Text to read.
○ ○ ○ ○

Intentional Ignorance: how the artist preserves her studio time

We’re way too busy! Who ever said that technology would make our lives simpler and allow us more leisure time was seriously wrong. Past the laundry machines and the dishwasher, it’s only made our lives more frantic and at this point we’re all racing along at an inhuman pace. But, in the midst of all this madness, the artist is expected to protect her creative time. Yes, it’s true that all our new technology and communication tools have made us only a click away from information and anyone who might need us, and it also means we’re expected to do everything by ourselves and to do it fast. But if I cater to the pressure to do more, how can I keep my energy focused on what matters the most to me – creating artwork?

The orange cat, acrylic, 40″ x 40″

Of course the younger generation has discovered a pretty effective strategy for dealing with the information onslaught. I call it ‘intentional ignorance’. They only reply to texts and emails when and if they feel like it. It’s irritating to the older generation, but I see their point. It’s too much. Too many emails, too many social media posts, too many texts. There’s only so much anyone can do in a day and each of us has to select what deserves our attention. For me, it’s creating my artwork. Everything else, (except for walking my dog, of course), can wait.

Jess and Blair, who run Blogging 4 keeps; an interesting site dedicated to helping would-be-bloggers figure out how to be good bloggers, recently sent a newsletter titled Be More Ignorant Please.   They write about the overwhelming amount of ‘important things’ that we must deal with to be present on the web so we can promote our business. (And yes, it’s subject that concerns artists as much as any other business person.) They say “… allow yourself to be intentionally ignorant on certain things, even if people are telling you that it’s important to be an expert. Pinterest is important. Instagram is important. Email is important. Photography is important. Networking is important. But you can’t do it all, and if you do, you’ll be overwhelmed.”

○ ○ ○ ○

Dataset.
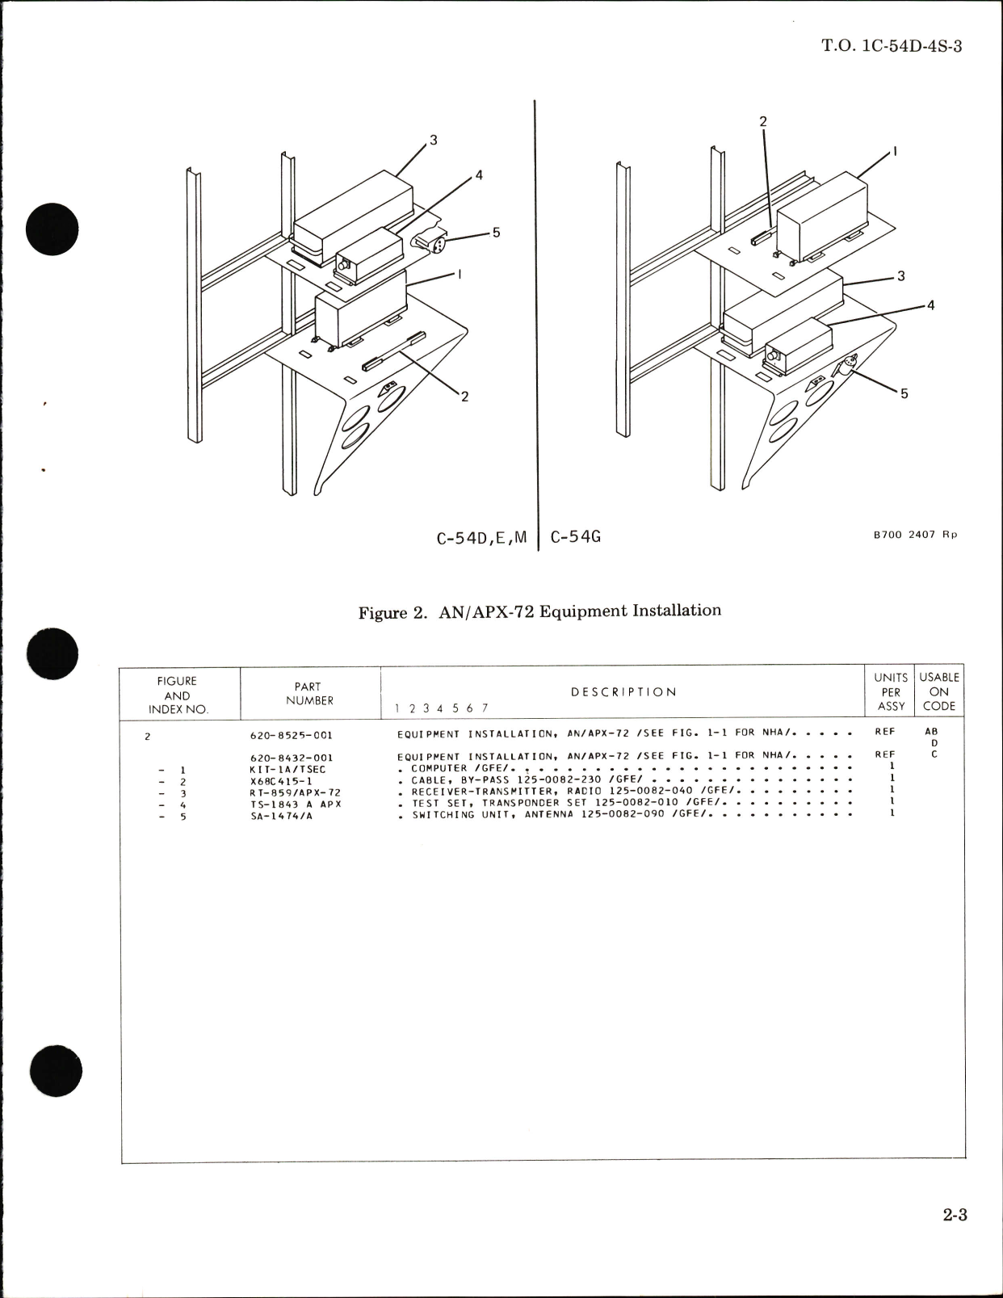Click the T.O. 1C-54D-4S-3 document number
(892, 46)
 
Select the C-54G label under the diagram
(575, 536)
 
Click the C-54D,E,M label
(481, 537)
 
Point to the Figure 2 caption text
(539, 611)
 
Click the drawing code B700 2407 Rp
(915, 535)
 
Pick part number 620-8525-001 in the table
(292, 736)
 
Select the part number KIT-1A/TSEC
(287, 770)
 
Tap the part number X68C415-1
(281, 781)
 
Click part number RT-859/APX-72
(295, 792)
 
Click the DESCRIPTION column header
(623, 692)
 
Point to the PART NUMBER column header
(308, 694)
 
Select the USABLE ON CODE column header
(939, 691)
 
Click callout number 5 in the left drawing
(496, 233)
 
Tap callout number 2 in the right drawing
(762, 122)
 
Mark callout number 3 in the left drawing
(434, 141)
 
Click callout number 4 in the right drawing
(930, 305)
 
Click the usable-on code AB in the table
(931, 731)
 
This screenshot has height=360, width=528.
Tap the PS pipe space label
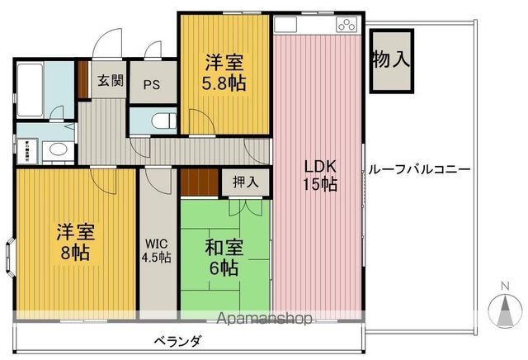[152, 84]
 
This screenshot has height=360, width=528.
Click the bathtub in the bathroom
[31, 88]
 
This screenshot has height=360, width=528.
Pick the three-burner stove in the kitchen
[347, 25]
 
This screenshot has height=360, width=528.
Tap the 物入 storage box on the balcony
[390, 60]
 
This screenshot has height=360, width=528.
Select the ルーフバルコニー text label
[418, 169]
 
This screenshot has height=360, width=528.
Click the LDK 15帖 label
[318, 174]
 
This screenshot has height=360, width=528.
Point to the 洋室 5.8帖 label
[225, 72]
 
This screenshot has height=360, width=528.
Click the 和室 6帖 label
[223, 256]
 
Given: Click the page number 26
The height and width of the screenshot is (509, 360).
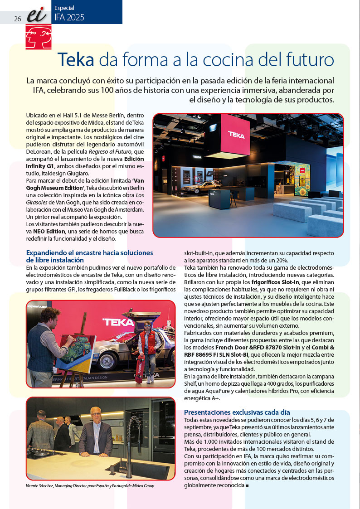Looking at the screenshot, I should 18,19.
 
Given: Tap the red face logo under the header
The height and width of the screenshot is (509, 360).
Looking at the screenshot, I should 39,37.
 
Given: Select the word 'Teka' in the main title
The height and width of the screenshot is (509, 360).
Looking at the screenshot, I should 76,60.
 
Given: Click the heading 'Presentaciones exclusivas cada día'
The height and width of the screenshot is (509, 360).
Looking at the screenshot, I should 237,412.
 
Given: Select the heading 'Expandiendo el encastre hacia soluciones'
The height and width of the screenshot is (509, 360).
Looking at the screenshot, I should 90,252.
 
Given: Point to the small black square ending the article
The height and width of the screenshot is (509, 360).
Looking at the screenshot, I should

○ ○ ○ ○

Work required. Rewrite the stretch of the intentional ignorance text from "We’re way too" through "me – creating artwork?", putting "innovation" in place of "technology".

Output below.
We’re way too busy! Who ever said that innovation would make our lives simpler and allow us more leisure time was seriously wrong. Past the laundry machines and the dishwasher, it’s only made our lives more frantic and at this point we’re all racing along at an inhuman pace. But, in the midst of all this madness, the artist is expected to protect her creative time. Yes, it’s true that all our new innovation and communication tools have made us only a click away from information and anyone who might need us, and it also means we’re expected to do everything by ourselves and to do it fast. But if I cater to the pressure to do more, how can I keep my energy focused on what matters the most to me – creating artwork?